Abstract
Terpene alcohols play an important role in hop aroma, and their stereostructure is closely correlated with aroma characteristics. The stereoisomer distributions among R-(−)- and S-(+)-linalool, nerol and geraniol, S-(−)- and R-(+)-β-citronellol, (2Z,6E)- and (2E,6E)-farnesol in five varieties of Chinese hops were investigated using Headspace-Solid Phase Micro-Extraction Enantioselective-Gas Chromatography-Mass Spectrometry (HS-SPME-EsGC-MS). Different hop varieties showed differences in the stereoisomeric distribution of the terpene alcohols. The R-form of linalool, geraniol, and the R-form of β-citronellol existed in all hop samples; while the S-form of linalool was not detected in any of the varieties tested.
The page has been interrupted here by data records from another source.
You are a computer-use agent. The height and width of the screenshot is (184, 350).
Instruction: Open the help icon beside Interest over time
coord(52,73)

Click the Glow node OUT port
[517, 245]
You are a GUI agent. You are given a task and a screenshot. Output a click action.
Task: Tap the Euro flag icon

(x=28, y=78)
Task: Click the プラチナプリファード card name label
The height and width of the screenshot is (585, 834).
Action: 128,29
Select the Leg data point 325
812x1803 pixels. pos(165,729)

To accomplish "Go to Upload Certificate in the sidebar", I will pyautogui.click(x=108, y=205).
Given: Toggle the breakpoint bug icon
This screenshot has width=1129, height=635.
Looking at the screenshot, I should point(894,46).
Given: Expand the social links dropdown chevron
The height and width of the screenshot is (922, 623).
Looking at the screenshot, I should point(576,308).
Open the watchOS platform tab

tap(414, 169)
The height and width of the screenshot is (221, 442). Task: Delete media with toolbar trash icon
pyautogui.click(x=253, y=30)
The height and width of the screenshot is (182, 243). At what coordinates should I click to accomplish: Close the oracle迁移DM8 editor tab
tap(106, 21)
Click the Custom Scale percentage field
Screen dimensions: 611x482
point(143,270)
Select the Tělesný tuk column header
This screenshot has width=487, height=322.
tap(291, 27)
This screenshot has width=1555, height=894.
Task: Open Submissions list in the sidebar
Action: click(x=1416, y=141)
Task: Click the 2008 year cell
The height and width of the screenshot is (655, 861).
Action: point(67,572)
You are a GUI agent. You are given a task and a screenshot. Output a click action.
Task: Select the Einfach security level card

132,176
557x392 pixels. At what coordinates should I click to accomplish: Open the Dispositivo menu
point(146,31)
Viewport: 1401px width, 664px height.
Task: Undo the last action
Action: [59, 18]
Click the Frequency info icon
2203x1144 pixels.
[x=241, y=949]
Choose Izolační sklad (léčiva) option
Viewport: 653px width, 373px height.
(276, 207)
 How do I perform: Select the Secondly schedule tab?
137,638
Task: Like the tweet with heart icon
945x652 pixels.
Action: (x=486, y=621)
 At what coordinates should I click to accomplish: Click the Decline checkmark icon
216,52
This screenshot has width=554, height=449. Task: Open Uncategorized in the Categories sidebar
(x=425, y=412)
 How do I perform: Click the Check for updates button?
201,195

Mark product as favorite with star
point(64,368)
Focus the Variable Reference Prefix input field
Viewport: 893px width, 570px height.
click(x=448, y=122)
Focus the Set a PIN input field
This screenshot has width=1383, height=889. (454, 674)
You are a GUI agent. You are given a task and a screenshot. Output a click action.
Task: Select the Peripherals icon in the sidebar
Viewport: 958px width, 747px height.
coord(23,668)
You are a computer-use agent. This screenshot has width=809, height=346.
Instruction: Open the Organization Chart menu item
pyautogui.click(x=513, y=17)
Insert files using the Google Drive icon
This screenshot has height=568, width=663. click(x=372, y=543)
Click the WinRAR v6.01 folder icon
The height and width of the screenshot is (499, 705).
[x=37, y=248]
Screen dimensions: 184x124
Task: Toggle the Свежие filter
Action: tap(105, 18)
A boiling model, using four different timepoints, that mimics whirlpool conditions in the brewhouse was established and the stereoisomeric changes that can occur to different terpene alcohols as a result of boiling were investigated. The two forms of linalool, geraniol and R-(+)-β-citronellol continuously increased across all boiling timepoints. Nerol initially decreased in concentration with early boiling timepoints but as boiling continued, it started to increase in concentration. Based on intramolecular rearrangement, geraniol can convert into linalool, β-citronellol, and a small fraction to nerol. Likewise, the conversions of nerol to geraniol and linalool, as well as farnesene into farnesol were observed. Specifically, (2Z,6E)-farnesol was detected only in SA-1 and Lemon hops, and its content fluctuated slightly, which suggested that (2Z,6E)-farnesol was a relatively stable configuration. Cluster analysis (CA) and principal component analysis (PCA) further showed the result on a two-dimensional space. The CA results showed that aroma varieties of hops had essential distinctions in the flavor matrix compared with other varieties. PCA results indicated that geraniol, R-(+)-β-citronellol, (2Z,6E)-, and (2E,6E)-farnesol could be used to discriminate hop varieties; while nerol and two forms of linalool are important components for reflecting the influence of boiling time.
Acknowledgments
We thank the Xinjiang Sapporo Agricultural Science and Technology Development Co., Ltd. and Yumen Tuo Pu Technology Development Co., Ltd for supplying hop samples. The authors thank the test platform in the Ministry Key Laboratory of Oil and Gas Fine Chemicals.
Disclosure Statement
No potential conflict of interest was reported by the author(s).